» **What needs to be done**
Please retype all of the data below, word for word.

*** Records supplied ***

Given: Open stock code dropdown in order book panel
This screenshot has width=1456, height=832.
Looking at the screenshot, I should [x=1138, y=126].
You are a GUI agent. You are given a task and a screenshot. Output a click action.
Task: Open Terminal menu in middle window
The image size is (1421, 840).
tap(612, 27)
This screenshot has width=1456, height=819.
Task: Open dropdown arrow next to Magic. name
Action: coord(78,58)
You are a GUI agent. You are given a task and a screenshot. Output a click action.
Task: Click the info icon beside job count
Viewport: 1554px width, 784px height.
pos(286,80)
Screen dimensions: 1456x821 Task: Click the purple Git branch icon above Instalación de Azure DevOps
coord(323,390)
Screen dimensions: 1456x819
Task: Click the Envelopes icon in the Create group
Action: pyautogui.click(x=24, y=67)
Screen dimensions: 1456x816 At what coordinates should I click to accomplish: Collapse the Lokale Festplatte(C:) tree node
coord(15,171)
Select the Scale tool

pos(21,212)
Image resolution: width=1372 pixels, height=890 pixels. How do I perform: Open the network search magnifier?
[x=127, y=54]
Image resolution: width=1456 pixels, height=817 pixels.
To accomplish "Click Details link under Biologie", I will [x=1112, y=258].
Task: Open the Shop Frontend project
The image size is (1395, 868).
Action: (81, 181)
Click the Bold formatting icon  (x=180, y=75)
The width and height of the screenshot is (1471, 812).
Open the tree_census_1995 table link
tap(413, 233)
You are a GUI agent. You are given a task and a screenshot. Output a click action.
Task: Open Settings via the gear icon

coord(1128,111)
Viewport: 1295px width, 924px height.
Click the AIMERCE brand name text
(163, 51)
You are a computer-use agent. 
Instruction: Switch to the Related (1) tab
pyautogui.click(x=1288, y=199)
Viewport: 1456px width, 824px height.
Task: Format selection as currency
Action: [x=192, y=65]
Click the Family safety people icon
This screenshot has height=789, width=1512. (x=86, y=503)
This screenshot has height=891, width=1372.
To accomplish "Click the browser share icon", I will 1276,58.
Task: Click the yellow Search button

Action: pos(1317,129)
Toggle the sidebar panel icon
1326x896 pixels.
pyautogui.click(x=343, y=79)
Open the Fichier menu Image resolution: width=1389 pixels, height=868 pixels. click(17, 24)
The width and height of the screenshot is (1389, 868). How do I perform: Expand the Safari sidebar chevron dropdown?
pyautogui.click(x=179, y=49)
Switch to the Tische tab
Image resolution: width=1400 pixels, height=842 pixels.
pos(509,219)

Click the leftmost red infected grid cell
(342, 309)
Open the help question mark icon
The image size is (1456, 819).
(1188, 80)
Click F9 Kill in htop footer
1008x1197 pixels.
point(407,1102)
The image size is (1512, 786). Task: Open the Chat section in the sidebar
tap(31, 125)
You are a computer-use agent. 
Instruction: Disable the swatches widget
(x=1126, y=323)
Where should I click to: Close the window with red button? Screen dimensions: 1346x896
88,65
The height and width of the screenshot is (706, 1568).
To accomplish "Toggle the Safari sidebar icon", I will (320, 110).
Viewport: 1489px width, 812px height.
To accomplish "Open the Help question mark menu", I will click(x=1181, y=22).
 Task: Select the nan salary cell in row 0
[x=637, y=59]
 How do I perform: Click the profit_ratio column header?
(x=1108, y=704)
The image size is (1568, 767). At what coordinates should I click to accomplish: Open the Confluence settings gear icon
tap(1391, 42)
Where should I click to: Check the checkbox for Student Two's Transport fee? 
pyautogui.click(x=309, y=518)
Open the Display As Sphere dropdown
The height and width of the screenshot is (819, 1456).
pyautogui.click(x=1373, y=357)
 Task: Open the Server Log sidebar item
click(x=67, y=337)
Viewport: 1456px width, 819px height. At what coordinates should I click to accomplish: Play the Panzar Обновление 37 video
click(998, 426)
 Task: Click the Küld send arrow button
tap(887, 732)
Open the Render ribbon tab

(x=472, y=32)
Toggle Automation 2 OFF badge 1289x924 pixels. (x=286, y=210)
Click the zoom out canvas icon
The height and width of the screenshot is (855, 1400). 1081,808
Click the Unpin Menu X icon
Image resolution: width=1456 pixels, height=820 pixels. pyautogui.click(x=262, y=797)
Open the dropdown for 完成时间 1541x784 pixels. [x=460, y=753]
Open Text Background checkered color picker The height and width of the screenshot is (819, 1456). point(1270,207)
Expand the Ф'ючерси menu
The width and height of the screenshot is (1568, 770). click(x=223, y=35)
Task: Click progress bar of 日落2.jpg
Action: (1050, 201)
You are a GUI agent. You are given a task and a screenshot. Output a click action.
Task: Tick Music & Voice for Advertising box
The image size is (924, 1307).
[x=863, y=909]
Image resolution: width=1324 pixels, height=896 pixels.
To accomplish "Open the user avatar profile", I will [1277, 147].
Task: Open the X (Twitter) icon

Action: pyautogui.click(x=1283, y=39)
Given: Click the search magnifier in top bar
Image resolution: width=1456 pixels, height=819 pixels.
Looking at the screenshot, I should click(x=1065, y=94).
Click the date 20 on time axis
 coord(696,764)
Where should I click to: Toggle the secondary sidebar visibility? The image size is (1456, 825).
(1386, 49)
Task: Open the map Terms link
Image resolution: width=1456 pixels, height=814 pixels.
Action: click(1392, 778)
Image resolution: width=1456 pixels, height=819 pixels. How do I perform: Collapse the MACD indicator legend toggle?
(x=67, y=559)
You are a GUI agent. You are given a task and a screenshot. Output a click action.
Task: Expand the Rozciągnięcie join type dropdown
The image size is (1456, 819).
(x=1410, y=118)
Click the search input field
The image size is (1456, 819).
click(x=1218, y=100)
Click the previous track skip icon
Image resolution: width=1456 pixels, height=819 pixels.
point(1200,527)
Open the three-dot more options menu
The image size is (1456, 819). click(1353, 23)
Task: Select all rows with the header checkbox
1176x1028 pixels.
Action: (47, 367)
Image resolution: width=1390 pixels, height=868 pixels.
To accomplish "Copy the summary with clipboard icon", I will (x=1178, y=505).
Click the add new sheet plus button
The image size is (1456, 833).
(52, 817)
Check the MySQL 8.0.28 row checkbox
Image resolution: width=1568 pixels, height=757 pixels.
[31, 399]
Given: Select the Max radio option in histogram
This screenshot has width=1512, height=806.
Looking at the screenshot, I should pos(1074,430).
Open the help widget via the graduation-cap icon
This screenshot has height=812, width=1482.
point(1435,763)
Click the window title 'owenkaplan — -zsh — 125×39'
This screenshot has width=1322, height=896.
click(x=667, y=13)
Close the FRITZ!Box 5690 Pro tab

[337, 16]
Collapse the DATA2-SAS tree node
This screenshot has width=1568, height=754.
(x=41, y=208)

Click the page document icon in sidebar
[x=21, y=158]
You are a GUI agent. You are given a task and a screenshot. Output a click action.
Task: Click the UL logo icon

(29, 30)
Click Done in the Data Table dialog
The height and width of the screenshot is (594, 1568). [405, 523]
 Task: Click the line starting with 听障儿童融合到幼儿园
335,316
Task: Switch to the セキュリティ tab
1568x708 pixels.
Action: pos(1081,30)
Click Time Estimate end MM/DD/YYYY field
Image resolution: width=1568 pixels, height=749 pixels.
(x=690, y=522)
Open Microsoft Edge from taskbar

*** End of Records supplied ***

» **Exercise answer**
Given: Open stock code dropdown in order book panel
This screenshot has width=1456, height=832.
Looking at the screenshot, I should [x=1138, y=126].
You are a GUI agent. You are given a task and a screenshot. Output a click action.
Task: Open Terminal menu in middle window
The image size is (1421, 840).
tap(612, 27)
This screenshot has width=1456, height=819.
Task: Open dropdown arrow next to Magic. name
Action: coord(78,58)
You are a GUI agent. You are given a task and a screenshot. Output a click action.
Task: Click the info icon beside job count
Viewport: 1554px width, 784px height.
pos(286,80)
Screen dimensions: 1456x821 Task: Click the purple Git branch icon above Instalación de Azure DevOps
coord(323,390)
Screen dimensions: 1456x819
Task: Click the Envelopes icon in the Create group
Action: pyautogui.click(x=24, y=67)
Screen dimensions: 1456x816 At what coordinates should I click to accomplish: Collapse the Lokale Festplatte(C:) tree node
coord(15,171)
Select the Scale tool

pos(21,212)
Image resolution: width=1372 pixels, height=890 pixels. How do I perform: Open the network search magnifier?
[x=127, y=54]
Image resolution: width=1456 pixels, height=817 pixels.
To accomplish "Click Details link under Biologie", I will [x=1112, y=258].
Task: Open the Shop Frontend project
The image size is (1395, 868).
Action: (81, 181)
Click the Bold formatting icon  (x=180, y=75)
The width and height of the screenshot is (1471, 812).
Open the tree_census_1995 table link
tap(413, 233)
You are a GUI agent. You are given a task and a screenshot. Output a click action.
Task: Open Settings via the gear icon

coord(1128,111)
Viewport: 1295px width, 924px height.
Click the AIMERCE brand name text
(163, 51)
You are a computer-use agent. 
Instruction: Switch to the Related (1) tab
pyautogui.click(x=1288, y=199)
Viewport: 1456px width, 824px height.
Task: Format selection as currency
Action: [x=192, y=65]
Click the Family safety people icon
This screenshot has height=789, width=1512. (x=86, y=503)
This screenshot has height=891, width=1372.
To accomplish "Click the browser share icon", I will 1276,58.
Task: Click the yellow Search button

Action: pos(1317,129)
Toggle the sidebar panel icon
1326x896 pixels.
pyautogui.click(x=343, y=79)
Open the Fichier menu Image resolution: width=1389 pixels, height=868 pixels. click(17, 24)
The width and height of the screenshot is (1389, 868). How do I perform: Expand the Safari sidebar chevron dropdown?
pyautogui.click(x=179, y=49)
Switch to the Tische tab
Image resolution: width=1400 pixels, height=842 pixels.
pos(509,219)

Click the leftmost red infected grid cell
(342, 309)
Open the help question mark icon
The image size is (1456, 819).
(1188, 80)
Click F9 Kill in htop footer
1008x1197 pixels.
point(407,1102)
The image size is (1512, 786). Task: Open the Chat section in the sidebar
tap(31, 125)
You are a computer-use agent. 
Instruction: Disable the swatches widget
(x=1126, y=323)
Where should I click to: Close the window with red button? Screen dimensions: 1346x896
88,65
The height and width of the screenshot is (706, 1568).
To accomplish "Toggle the Safari sidebar icon", I will (320, 110).
Viewport: 1489px width, 812px height.
To accomplish "Open the Help question mark menu", I will click(x=1181, y=22).
 Task: Select the nan salary cell in row 0
[x=637, y=59]
 How do I perform: Click the profit_ratio column header?
(x=1108, y=704)
The image size is (1568, 767). At what coordinates should I click to accomplish: Open the Confluence settings gear icon
tap(1391, 42)
Where should I click to: Check the checkbox for Student Two's Transport fee? 
pyautogui.click(x=309, y=518)
Open the Display As Sphere dropdown
The height and width of the screenshot is (819, 1456).
pyautogui.click(x=1373, y=357)
 Task: Open the Server Log sidebar item
click(x=67, y=337)
Viewport: 1456px width, 819px height. At what coordinates should I click to accomplish: Play the Panzar Обновление 37 video
click(998, 426)
 Task: Click the Küld send arrow button
tap(887, 732)
Open the Render ribbon tab

(x=472, y=32)
Toggle Automation 2 OFF badge 1289x924 pixels. (x=286, y=210)
Click the zoom out canvas icon
The height and width of the screenshot is (855, 1400). 1081,808
Click the Unpin Menu X icon
Image resolution: width=1456 pixels, height=820 pixels. pyautogui.click(x=262, y=797)
Open the dropdown for 完成时间 1541x784 pixels. [x=460, y=753]
Open Text Background checkered color picker The height and width of the screenshot is (819, 1456). point(1270,207)
Expand the Ф'ючерси menu
The width and height of the screenshot is (1568, 770). click(x=223, y=35)
Task: Click progress bar of 日落2.jpg
Action: (1050, 201)
You are a GUI agent. You are given a task and a screenshot. Output a click action.
Task: Tick Music & Voice for Advertising box
The image size is (924, 1307).
[x=863, y=909]
Image resolution: width=1324 pixels, height=896 pixels.
To accomplish "Open the user avatar profile", I will [1277, 147].
Task: Open the X (Twitter) icon

Action: pyautogui.click(x=1283, y=39)
Given: Click the search magnifier in top bar
Image resolution: width=1456 pixels, height=819 pixels.
Looking at the screenshot, I should click(x=1065, y=94).
Click the date 20 on time axis
 coord(696,764)
Where should I click to: Toggle the secondary sidebar visibility? The image size is (1456, 825).
(1386, 49)
Task: Open the map Terms link
Image resolution: width=1456 pixels, height=814 pixels.
Action: click(1392, 778)
Image resolution: width=1456 pixels, height=819 pixels. How do I perform: Collapse the MACD indicator legend toggle?
(x=67, y=559)
You are a GUI agent. You are given a task and a screenshot. Output a click action.
Task: Expand the Rozciągnięcie join type dropdown
The image size is (1456, 819).
(x=1410, y=118)
Click the search input field
The image size is (1456, 819).
click(x=1218, y=100)
Click the previous track skip icon
Image resolution: width=1456 pixels, height=819 pixels.
point(1200,527)
Open the three-dot more options menu
The image size is (1456, 819). click(1353, 23)
Task: Select all rows with the header checkbox
1176x1028 pixels.
Action: (47, 367)
Image resolution: width=1390 pixels, height=868 pixels.
To accomplish "Copy the summary with clipboard icon", I will (x=1178, y=505).
Click the add new sheet plus button
The image size is (1456, 833).
(52, 817)
Check the MySQL 8.0.28 row checkbox
Image resolution: width=1568 pixels, height=757 pixels.
[31, 399]
Given: Select the Max radio option in histogram
This screenshot has width=1512, height=806.
Looking at the screenshot, I should pos(1074,430).
Open the help widget via the graduation-cap icon
This screenshot has height=812, width=1482.
point(1435,763)
Click the window title 'owenkaplan — -zsh — 125×39'
This screenshot has width=1322, height=896.
click(x=667, y=13)
Close the FRITZ!Box 5690 Pro tab

[337, 16]
Collapse the DATA2-SAS tree node
This screenshot has width=1568, height=754.
(x=41, y=208)

Click the page document icon in sidebar
[x=21, y=158]
You are a GUI agent. You are given a task and a screenshot. Output a click action.
Task: Click the UL logo icon

(29, 30)
Click Done in the Data Table dialog
The height and width of the screenshot is (594, 1568). [405, 523]
 Task: Click the line starting with 听障儿童融合到幼儿园
335,316
Task: Switch to the セキュリティ tab
1568x708 pixels.
Action: pos(1081,30)
Click Time Estimate end MM/DD/YYYY field
Image resolution: width=1568 pixels, height=749 pixels.
(x=690, y=522)
Open Microsoft Edge from taskbar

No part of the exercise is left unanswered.